Bootstrappable builds, a process of compiling software that doesn't depend on (compiler) binaries that aren't built from source by this process.[1] [2] [3]
This process can protect against compiler backdoors: if the build process doesn't depend on binary code that is difficult to audit, then a compiler backdoor cannot be hidden in compiler binaries anymore.
A way to tackle the issue for a Software distributions is to reduce the size of the binaries used to bootstrap the distribution until there are not needed anymore or that the size is small enough to be easily reviewed by humans.[4]
Many compilers for various programming languages are written in the language they target. For instance the official Go compiler(gc) is written in Go.
So without alternatives compilers compiler like GCC that are written in another programming language (here in C and C++) the go compiler would require a binary of a previous version of the go compiler binary to be built.
To have bootstrappable builds, it is often possible to find an older versions of the compiler that could be built from sources, and from that, write code to automatically build the next version of the compilers until having a recent version. Identifying which version can build which versions is often not trivial and that often result in very long compilation times for the bootstrap procedure. Sometimes this also require to maintain older compiler versions and to backport support for newer CPU architectures on older compilers versions to be able to bootstrap these architectures. GCC 4.7 for example is the last version that can be compiled using tcc but can then go on to compile newer versions of GCC.[5]
This process can also be replaced or combined with other ways to bootstrap compilers.

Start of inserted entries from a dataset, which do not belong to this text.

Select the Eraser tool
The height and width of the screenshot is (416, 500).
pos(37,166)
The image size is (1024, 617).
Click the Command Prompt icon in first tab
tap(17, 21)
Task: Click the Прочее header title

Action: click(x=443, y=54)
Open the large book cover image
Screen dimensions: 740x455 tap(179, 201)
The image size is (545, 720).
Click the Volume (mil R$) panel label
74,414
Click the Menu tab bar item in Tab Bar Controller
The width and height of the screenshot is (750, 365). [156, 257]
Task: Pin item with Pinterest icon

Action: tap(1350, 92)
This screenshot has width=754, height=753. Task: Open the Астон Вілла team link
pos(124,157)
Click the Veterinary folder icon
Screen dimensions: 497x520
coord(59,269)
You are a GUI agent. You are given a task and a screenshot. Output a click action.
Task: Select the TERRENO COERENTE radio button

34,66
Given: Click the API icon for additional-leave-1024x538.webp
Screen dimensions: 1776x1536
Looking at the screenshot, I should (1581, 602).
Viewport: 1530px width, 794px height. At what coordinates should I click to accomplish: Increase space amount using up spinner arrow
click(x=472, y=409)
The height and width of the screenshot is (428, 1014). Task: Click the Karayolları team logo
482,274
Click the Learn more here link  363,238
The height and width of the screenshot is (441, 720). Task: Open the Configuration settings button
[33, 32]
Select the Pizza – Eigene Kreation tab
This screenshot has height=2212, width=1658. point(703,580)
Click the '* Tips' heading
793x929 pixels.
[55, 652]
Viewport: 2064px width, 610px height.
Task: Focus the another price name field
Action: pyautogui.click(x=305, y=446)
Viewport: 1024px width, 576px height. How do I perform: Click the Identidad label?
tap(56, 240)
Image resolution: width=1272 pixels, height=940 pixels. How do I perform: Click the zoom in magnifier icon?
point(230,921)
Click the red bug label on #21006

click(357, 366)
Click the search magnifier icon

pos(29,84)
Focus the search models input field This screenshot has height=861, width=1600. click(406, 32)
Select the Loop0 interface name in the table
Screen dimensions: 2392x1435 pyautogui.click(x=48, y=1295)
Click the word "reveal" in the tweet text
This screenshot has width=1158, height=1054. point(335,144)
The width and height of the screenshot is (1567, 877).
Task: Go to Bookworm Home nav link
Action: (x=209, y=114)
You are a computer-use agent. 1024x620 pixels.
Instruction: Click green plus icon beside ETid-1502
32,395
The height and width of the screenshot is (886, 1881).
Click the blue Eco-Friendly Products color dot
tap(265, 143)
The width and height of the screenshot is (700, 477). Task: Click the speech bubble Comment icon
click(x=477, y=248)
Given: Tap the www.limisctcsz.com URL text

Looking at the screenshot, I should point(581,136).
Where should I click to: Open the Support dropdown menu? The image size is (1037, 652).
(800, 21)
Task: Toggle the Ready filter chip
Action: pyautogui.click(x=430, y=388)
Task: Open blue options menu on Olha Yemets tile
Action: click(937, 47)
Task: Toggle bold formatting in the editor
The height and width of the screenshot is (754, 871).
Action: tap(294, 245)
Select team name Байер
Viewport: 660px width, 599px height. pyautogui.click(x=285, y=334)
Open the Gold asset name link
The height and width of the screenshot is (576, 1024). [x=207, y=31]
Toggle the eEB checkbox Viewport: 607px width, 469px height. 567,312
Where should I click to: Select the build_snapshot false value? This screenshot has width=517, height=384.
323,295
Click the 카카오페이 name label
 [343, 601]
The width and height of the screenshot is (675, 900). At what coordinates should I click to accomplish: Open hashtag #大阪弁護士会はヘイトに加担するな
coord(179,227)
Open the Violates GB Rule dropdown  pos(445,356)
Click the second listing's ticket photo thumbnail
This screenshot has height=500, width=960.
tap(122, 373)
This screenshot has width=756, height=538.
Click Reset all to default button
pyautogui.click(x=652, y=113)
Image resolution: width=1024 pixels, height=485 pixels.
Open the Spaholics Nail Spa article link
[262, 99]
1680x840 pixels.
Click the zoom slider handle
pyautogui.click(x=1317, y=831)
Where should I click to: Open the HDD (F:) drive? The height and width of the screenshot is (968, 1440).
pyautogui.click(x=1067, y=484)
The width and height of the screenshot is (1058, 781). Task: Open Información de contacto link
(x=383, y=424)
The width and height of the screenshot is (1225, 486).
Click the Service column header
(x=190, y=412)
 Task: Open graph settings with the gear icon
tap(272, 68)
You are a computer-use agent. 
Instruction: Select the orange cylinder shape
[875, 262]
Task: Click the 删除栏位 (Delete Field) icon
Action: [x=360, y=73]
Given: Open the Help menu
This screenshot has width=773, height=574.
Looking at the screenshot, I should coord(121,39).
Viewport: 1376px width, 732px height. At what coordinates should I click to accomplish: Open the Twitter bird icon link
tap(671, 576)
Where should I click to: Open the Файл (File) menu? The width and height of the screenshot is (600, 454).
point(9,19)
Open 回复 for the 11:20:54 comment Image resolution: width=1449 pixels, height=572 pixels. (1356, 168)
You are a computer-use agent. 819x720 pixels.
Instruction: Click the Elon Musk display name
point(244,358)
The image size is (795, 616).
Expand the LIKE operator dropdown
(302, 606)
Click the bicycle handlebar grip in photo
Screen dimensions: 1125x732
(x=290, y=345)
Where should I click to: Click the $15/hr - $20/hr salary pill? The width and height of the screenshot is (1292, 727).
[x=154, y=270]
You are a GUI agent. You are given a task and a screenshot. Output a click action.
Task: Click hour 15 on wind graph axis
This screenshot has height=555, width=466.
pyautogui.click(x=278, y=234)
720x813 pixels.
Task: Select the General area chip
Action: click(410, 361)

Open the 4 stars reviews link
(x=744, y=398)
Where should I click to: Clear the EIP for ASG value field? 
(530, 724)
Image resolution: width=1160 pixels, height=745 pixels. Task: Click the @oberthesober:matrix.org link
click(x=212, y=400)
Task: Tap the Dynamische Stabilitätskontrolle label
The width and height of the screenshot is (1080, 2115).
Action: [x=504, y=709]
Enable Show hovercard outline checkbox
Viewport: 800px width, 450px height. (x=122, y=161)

For instance it is also possible to write a new compiler for a language, that is written in another language.
These techniques can be used to reduce the size of the binaries used to bootstrap a distribution.
As for building the first compiler that can build the subsequent compilers, it is possible to reduce the size to a single binary that is 357 bytes[6] and from that use multiple stages in the bootstrapping procedure to be able to build a C compiler, and from that build the other compilers or software.[7]
Software can depend on itself for compiling and the first version could've been compiled in a way that isn't bootstrappable.
Gradle is one such case as it depends on Scala, which had a proprietary dependency in its first release,[8] and Kotlin, which depends on itself and Gradle to be compiled.[9]
The Bootstrappable Builds project was started in 2016 as a spin-off of the Reproducible Builds project.[3]
In 2022, Guix gained the ability to be built from the aforementioned 357 bytes binary.